La première , le projet « Où atterir« , qui est actuellement en demande de soutien sur l’appel à communs de l’ADEME pour libérer tout la connaissance méthodologique et documentaire sur le sujet. Je cite un passage de leur description :

« Où Atterrir ? » est une expérimentation artistique, scientifique et politique qui vise à faire émerger une nouvelle description des territoires et de nouvelles formes de participation à leur transformation. Elle a été développée avec le philosophe Bruno Latour et un consortium de chercheurs en sciences humaines et sociales, en sciences du système Terre, d’artistes et architectes-cartographes. Elle s’inspire de son livre « Où atterrir ? Comment s’orienter en politique » (édition La Découverte, oct. 2017).

Description du projet « Où Atterir » Wiki de l’AAc de l’ADEME

Notre temps de débat était bricolé dans l’urgence, et de nombreux autres acteurs ont dû faire pareil. Aussi, de voir une méthodologie être potentiellement libérée (au sens licence libre et open source) est très motivant, ainsi que le webdocumentaire lié. D’autant plus que ce travail se fait avec de nombreux chercheurs et de l’interdisciplinarité. Un projet qui pourrait rajouter une pièce au puzzle qui se dessine depuis quelques mois sur notre rôle démocratique

A cela, une nouvelle pièce vient compléter le tableau, la découverte du projet Doleances.cc, une plateforme pour :

Rendre les doléances open-source, inarrêtables, votables et actionnables par tous

https://www.doleances.cc/

Voilà de quoi donner des moyens complémentaires de structurer les doléances et de manière générale, toute proposition qui émane des citoyennes et citoyens de nos territoires.
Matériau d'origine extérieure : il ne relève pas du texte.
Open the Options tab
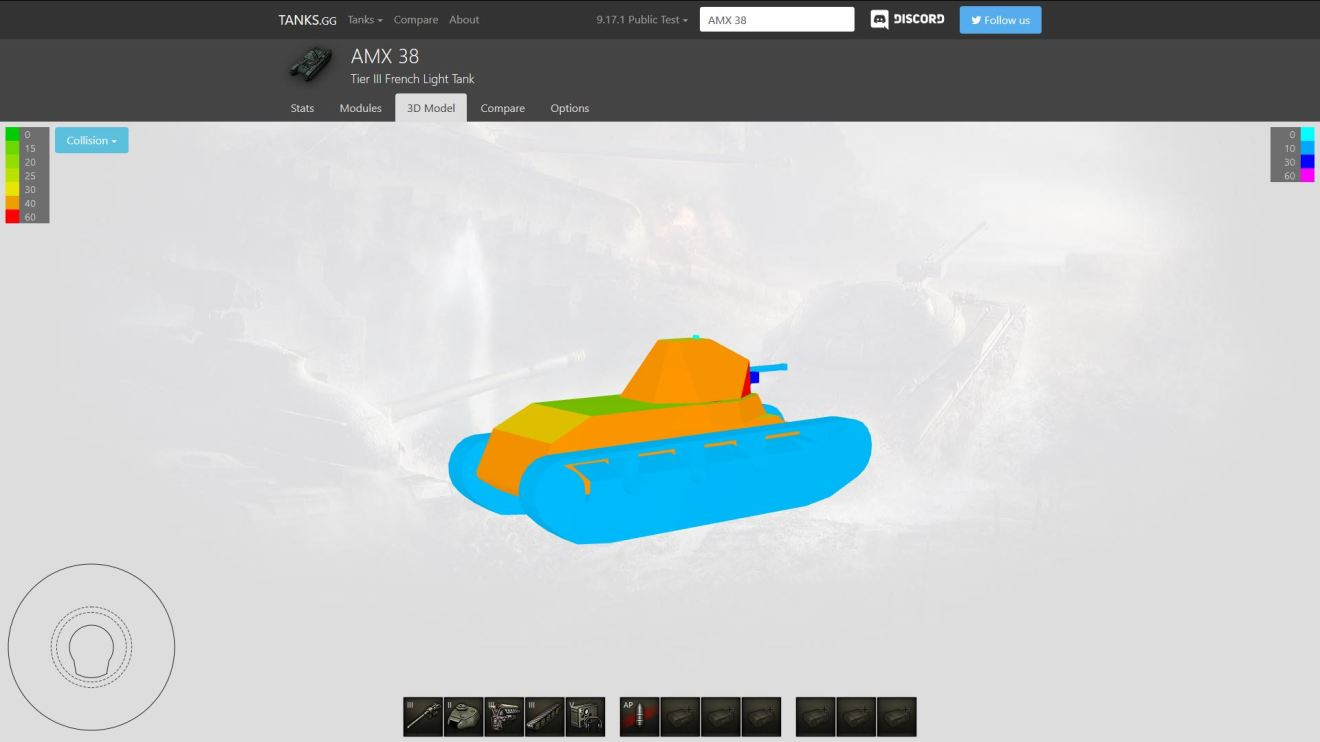Viewport: 1320px width, 742px height. (569, 108)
Le puzzle pourrait pas à pas se compléter, notamment se relier à l’outillage Communecter (réseau social alternatif à Facebook, proposant beaucoup de fonctions pour aller plus loin), qui est en train d’adapter ses outils de suivi de projet pour permettre de l’appel à cofinancement de propositions émergeant des territoires. Ces propositions pourront aussi atterir dans les divers appels à communs qui commencent à se déployer du côté des financeurs publics et privés (l’AAC de l’ADEME, celui des tiers-Lieux, etc…). Tout cela dessine un ensemble de solutions pour pouvoir plus facilement jouer notre rôle démocratique à l’échelle locale, en partant de ce premier kilomètre autour de ces lieux réseau que sont les tiers-lieux.

Reste à trouver, dans le cadre du déploiement de ce rôle, une viabilité économique pour permettre à ceux qui s’impliqueront dans ces démarches de tenir dans la durée. Car personnellement, après ces deux sujets menés en 2024 pour tenter des choses autour du débat démocratique, d’abord lors des inondations, puis lors des législatives, mon temps de bénévolat sur ces deux crises a facilement pris 1/3 de mon temps d’actif en 6 mois. En tant qu’indépendant qui arrive à équilibrer ses revenus par ailleurs, qui n’est pas encore parent, cela a été possible mais dans un équilibre précaire… Mais à part les retraités ou les étudiants, cela est impossible pour la plupart des autres personnes qui ont suivi ces sujets. Et c’est un énorme souci, sachant que du monde aimerait dédier du temps, réduire son travail sur le marché, pour un travail à fabriquer cette société qu’appelle de leurs voeux les 3 auteurs cités. Comment, qui plus est en territoire rural plutôt pauvre, développer ces activités localement et permettre un revenu aux personnes actives (qui pourrait potentiellement être géré en corémunération pour garder la dynamique collective). C’est une pièce du puzzle qui manque cruellement pour la suite. Mais restons attentifs, car il y a probablement des clés qui vont apparaître, comme toutes celles qui se sont dessinées ces derniers mois !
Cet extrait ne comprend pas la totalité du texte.